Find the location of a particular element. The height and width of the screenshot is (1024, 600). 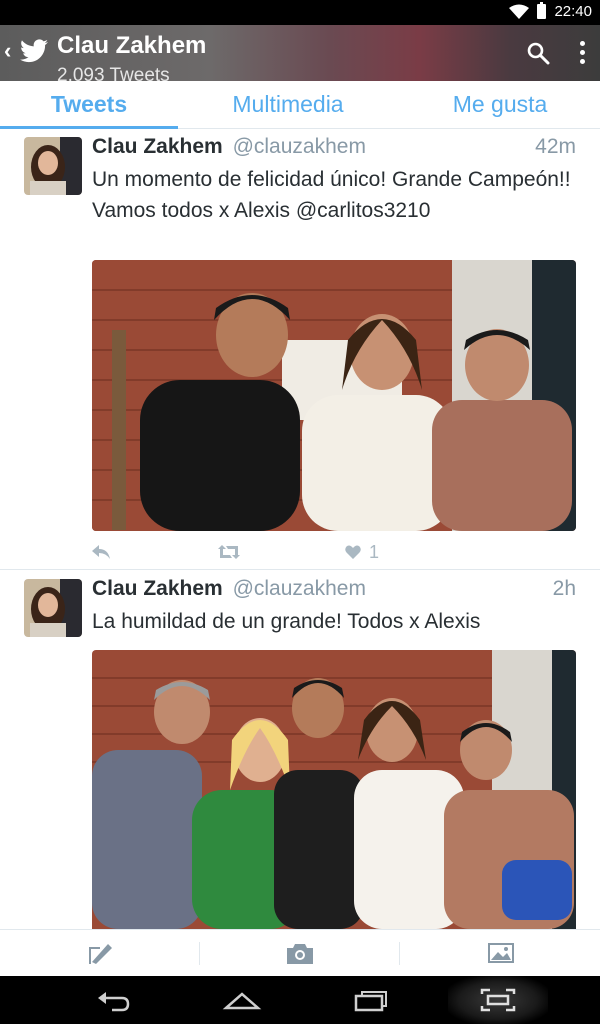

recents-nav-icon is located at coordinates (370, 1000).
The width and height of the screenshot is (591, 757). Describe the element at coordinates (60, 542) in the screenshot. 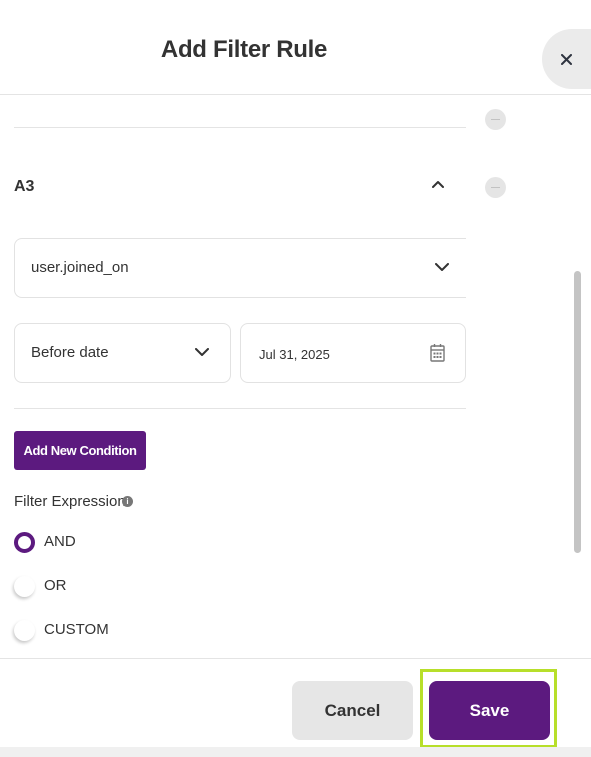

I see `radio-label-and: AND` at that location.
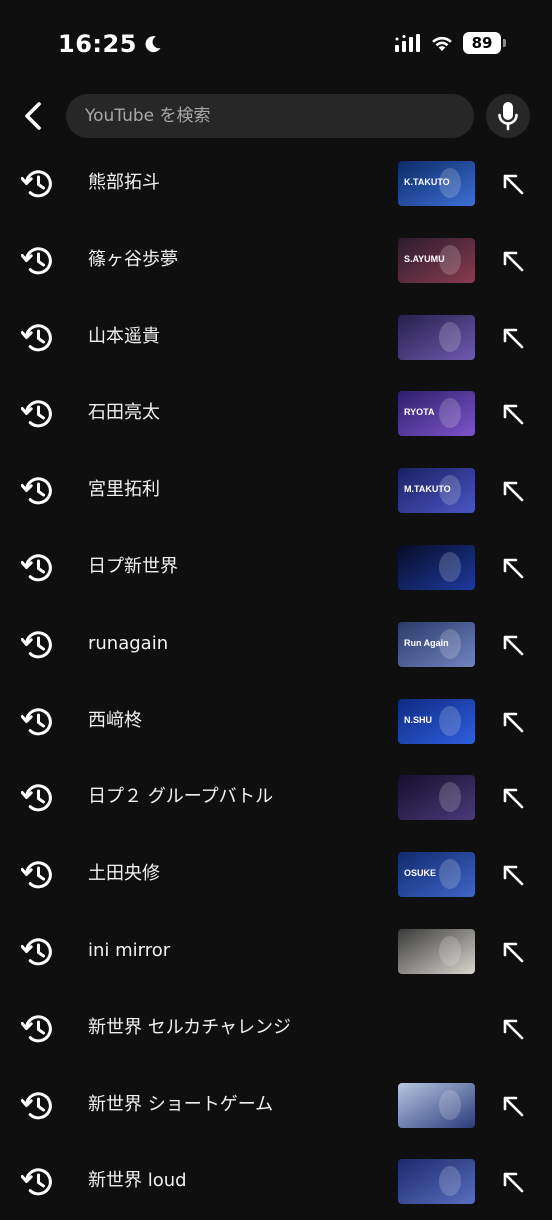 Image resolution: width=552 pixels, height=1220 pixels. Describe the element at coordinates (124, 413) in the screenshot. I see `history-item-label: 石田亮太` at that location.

...

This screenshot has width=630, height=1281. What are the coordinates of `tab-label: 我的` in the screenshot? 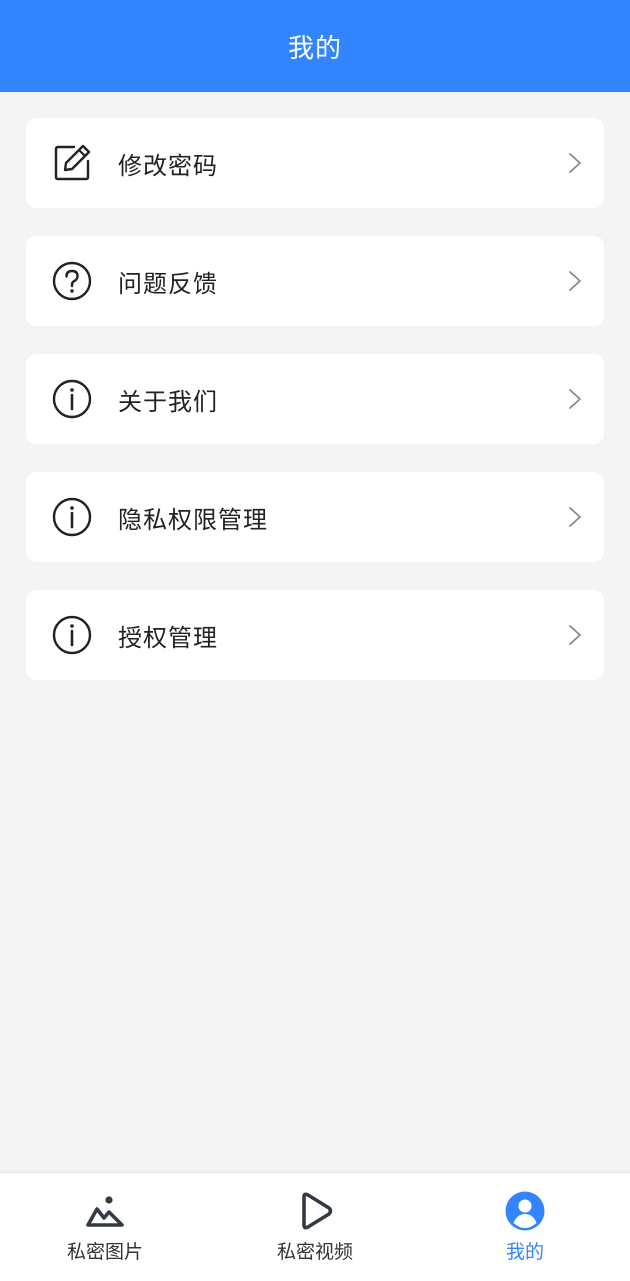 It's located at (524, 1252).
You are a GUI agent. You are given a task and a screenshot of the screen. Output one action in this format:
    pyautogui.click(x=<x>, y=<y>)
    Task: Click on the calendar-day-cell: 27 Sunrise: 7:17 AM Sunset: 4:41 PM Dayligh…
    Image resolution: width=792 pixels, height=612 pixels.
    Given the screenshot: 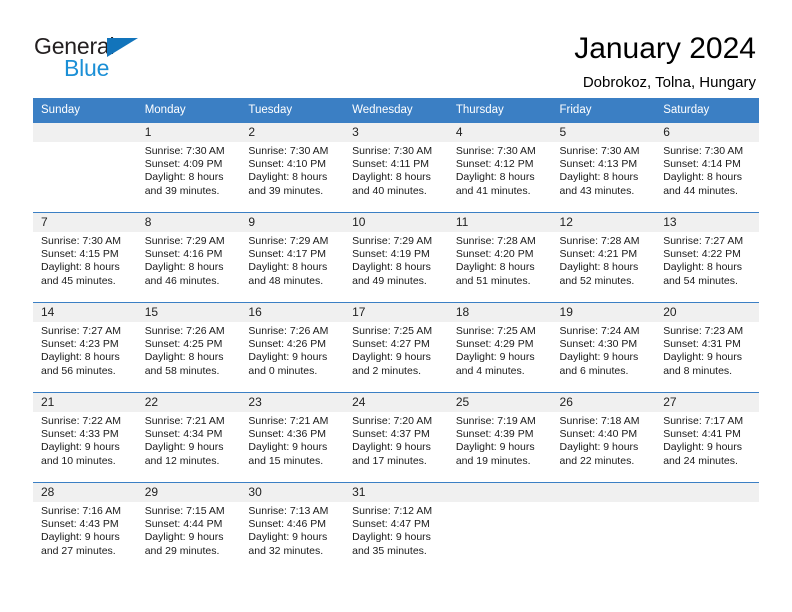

_Work instruction_
Rewrite the stretch of the records from the line containing "Find the location" through the line containing "recents-nav-icon is located", substituting "specific" for "particular" and leaving everything else unchanged. Omit the pictures from your answer.

_Task output_
Find the location of a specific element. The height and width of the screenshot is (1024, 600). 

recents-nav-icon is located at coordinates (370, 1000).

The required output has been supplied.